BEGIN Listed entries

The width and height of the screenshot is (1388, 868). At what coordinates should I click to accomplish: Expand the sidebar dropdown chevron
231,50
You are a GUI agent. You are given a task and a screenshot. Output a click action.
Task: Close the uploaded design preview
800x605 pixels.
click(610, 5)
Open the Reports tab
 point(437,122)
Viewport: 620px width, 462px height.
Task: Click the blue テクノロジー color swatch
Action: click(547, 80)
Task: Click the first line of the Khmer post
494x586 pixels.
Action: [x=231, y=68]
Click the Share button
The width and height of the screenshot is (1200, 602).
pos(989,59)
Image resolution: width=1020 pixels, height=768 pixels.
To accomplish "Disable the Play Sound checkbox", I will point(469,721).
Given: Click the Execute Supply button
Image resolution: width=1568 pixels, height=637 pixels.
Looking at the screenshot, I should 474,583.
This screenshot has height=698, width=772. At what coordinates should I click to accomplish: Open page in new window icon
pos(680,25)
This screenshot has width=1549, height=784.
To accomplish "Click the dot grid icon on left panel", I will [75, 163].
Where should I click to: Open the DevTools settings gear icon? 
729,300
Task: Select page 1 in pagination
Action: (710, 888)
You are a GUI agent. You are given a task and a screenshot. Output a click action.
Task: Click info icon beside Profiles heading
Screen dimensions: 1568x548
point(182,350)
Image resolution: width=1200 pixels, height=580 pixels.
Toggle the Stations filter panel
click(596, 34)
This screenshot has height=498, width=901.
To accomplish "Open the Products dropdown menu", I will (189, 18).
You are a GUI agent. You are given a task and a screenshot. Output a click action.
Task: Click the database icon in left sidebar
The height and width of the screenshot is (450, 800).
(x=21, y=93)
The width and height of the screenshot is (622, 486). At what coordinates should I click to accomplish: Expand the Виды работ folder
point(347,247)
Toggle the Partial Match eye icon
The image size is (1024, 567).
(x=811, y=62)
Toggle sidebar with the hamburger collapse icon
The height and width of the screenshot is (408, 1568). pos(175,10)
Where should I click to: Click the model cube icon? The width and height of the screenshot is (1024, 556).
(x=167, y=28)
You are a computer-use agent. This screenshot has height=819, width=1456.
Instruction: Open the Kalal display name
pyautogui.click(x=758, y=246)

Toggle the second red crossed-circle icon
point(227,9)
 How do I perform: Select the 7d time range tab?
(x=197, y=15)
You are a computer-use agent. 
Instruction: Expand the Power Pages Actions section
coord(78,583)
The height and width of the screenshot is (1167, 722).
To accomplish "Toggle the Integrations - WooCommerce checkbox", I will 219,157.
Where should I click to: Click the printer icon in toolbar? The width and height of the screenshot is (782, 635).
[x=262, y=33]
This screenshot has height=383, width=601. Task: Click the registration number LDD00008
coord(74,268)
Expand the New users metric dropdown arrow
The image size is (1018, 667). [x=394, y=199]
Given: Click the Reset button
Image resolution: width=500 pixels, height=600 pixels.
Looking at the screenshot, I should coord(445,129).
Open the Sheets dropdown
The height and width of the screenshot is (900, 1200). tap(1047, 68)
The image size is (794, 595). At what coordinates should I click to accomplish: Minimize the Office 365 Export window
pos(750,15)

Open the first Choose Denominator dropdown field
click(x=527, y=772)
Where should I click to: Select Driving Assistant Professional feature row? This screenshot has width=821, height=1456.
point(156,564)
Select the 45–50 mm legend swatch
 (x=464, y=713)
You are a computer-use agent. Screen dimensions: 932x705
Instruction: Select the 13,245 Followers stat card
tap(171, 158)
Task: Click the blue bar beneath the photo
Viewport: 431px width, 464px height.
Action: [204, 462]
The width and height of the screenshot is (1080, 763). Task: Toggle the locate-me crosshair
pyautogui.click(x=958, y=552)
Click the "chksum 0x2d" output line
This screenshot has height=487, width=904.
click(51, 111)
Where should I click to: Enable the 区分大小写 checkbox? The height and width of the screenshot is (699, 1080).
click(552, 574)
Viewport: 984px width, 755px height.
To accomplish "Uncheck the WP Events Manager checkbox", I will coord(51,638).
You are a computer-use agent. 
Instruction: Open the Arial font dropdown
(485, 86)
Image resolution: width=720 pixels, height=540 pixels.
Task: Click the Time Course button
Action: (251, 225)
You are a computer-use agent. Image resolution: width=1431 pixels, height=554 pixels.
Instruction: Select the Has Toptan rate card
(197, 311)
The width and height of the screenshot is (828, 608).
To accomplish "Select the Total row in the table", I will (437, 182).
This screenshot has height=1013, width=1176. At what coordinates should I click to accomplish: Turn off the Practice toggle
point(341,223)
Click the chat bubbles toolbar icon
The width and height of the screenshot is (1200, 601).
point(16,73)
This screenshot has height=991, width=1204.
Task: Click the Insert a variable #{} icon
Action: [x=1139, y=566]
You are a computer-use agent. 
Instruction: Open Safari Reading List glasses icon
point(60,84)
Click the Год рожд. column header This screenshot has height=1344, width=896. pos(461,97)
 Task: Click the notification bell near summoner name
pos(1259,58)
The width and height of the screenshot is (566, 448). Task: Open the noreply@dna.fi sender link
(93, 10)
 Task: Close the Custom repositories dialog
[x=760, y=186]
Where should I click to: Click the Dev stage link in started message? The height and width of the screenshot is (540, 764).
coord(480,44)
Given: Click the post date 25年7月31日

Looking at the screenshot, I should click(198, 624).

END Listed entries

▸ Requirement: Would you copy the whole listing exactly?

▸ Written solution:
The width and height of the screenshot is (1388, 868). At what coordinates should I click to accomplish: Expand the sidebar dropdown chevron
231,50
You are a GUI agent. You are given a task and a screenshot. Output a click action.
Task: Close the uploaded design preview
800x605 pixels.
click(610, 5)
Open the Reports tab
 point(437,122)
Viewport: 620px width, 462px height.
Task: Click the blue テクノロジー color swatch
Action: click(547, 80)
Task: Click the first line of the Khmer post
494x586 pixels.
Action: [x=231, y=68]
Click the Share button
The width and height of the screenshot is (1200, 602).
pos(989,59)
Image resolution: width=1020 pixels, height=768 pixels.
To accomplish "Disable the Play Sound checkbox", I will point(469,721).
Given: Click the Execute Supply button
Image resolution: width=1568 pixels, height=637 pixels.
Looking at the screenshot, I should 474,583.
This screenshot has height=698, width=772. At what coordinates should I click to accomplish: Open page in new window icon
pos(680,25)
This screenshot has width=1549, height=784.
To accomplish "Click the dot grid icon on left panel", I will [75, 163].
Where should I click to: Open the DevTools settings gear icon? 
729,300
Task: Select page 1 in pagination
Action: (710, 888)
You are a GUI agent. You are given a task and a screenshot. Output a click action.
Task: Click info icon beside Profiles heading
Screen dimensions: 1568x548
point(182,350)
Image resolution: width=1200 pixels, height=580 pixels.
Toggle the Stations filter panel
click(596, 34)
This screenshot has height=498, width=901.
To accomplish "Open the Products dropdown menu", I will (189, 18).
You are a GUI agent. You are given a task and a screenshot. Output a click action.
Task: Click the database icon in left sidebar
The height and width of the screenshot is (450, 800).
(x=21, y=93)
The width and height of the screenshot is (622, 486). At what coordinates should I click to accomplish: Expand the Виды работ folder
point(347,247)
Toggle the Partial Match eye icon
The image size is (1024, 567).
(x=811, y=62)
Toggle sidebar with the hamburger collapse icon
The height and width of the screenshot is (408, 1568). pos(175,10)
Where should I click to: Click the model cube icon? The width and height of the screenshot is (1024, 556).
(x=167, y=28)
You are a computer-use agent. This screenshot has height=819, width=1456.
Instruction: Open the Kalal display name
pyautogui.click(x=758, y=246)

Toggle the second red crossed-circle icon
point(227,9)
 How do I perform: Select the 7d time range tab?
(x=197, y=15)
You are a computer-use agent. 
Instruction: Expand the Power Pages Actions section
coord(78,583)
The height and width of the screenshot is (1167, 722).
To accomplish "Toggle the Integrations - WooCommerce checkbox", I will 219,157.
Where should I click to: Click the printer icon in toolbar? The width and height of the screenshot is (782, 635).
[x=262, y=33]
This screenshot has height=383, width=601. Task: Click the registration number LDD00008
coord(74,268)
Expand the New users metric dropdown arrow
The image size is (1018, 667). [x=394, y=199]
Given: Click the Reset button
Image resolution: width=500 pixels, height=600 pixels.
Looking at the screenshot, I should coord(445,129).
Open the Sheets dropdown
The height and width of the screenshot is (900, 1200). tap(1047, 68)
The image size is (794, 595). At what coordinates should I click to accomplish: Minimize the Office 365 Export window
pos(750,15)

Open the first Choose Denominator dropdown field
click(x=527, y=772)
Where should I click to: Select Driving Assistant Professional feature row? This screenshot has width=821, height=1456.
point(156,564)
Select the 45–50 mm legend swatch
 (x=464, y=713)
You are a computer-use agent. Screen dimensions: 932x705
Instruction: Select the 13,245 Followers stat card
tap(171, 158)
Task: Click the blue bar beneath the photo
Viewport: 431px width, 464px height.
Action: [204, 462]
The width and height of the screenshot is (1080, 763). Task: Toggle the locate-me crosshair
pyautogui.click(x=958, y=552)
Click the "chksum 0x2d" output line
This screenshot has height=487, width=904.
click(51, 111)
Where should I click to: Enable the 区分大小写 checkbox? The height and width of the screenshot is (699, 1080).
click(552, 574)
Viewport: 984px width, 755px height.
To accomplish "Uncheck the WP Events Manager checkbox", I will coord(51,638).
You are a computer-use agent. 
Instruction: Open the Arial font dropdown
(485, 86)
Image resolution: width=720 pixels, height=540 pixels.
Task: Click the Time Course button
Action: (251, 225)
You are a computer-use agent. Image resolution: width=1431 pixels, height=554 pixels.
Instruction: Select the Has Toptan rate card
(197, 311)
The width and height of the screenshot is (828, 608).
To accomplish "Select the Total row in the table", I will (437, 182).
This screenshot has height=1013, width=1176. At what coordinates should I click to accomplish: Turn off the Practice toggle
point(341,223)
Click the chat bubbles toolbar icon
The width and height of the screenshot is (1200, 601).
point(16,73)
This screenshot has height=991, width=1204.
Task: Click the Insert a variable #{} icon
Action: [x=1139, y=566]
You are a computer-use agent. 
Instruction: Open Safari Reading List glasses icon
point(60,84)
Click the Год рожд. column header This screenshot has height=1344, width=896. pos(461,97)
 Task: Click the notification bell near summoner name
pos(1259,58)
The width and height of the screenshot is (566, 448). Task: Open the noreply@dna.fi sender link
(93, 10)
 Task: Close the Custom repositories dialog
[x=760, y=186]
Where should I click to: Click the Dev stage link in started message? The height and width of the screenshot is (540, 764).
coord(480,44)
Given: Click the post date 25年7月31日

Looking at the screenshot, I should click(198, 624).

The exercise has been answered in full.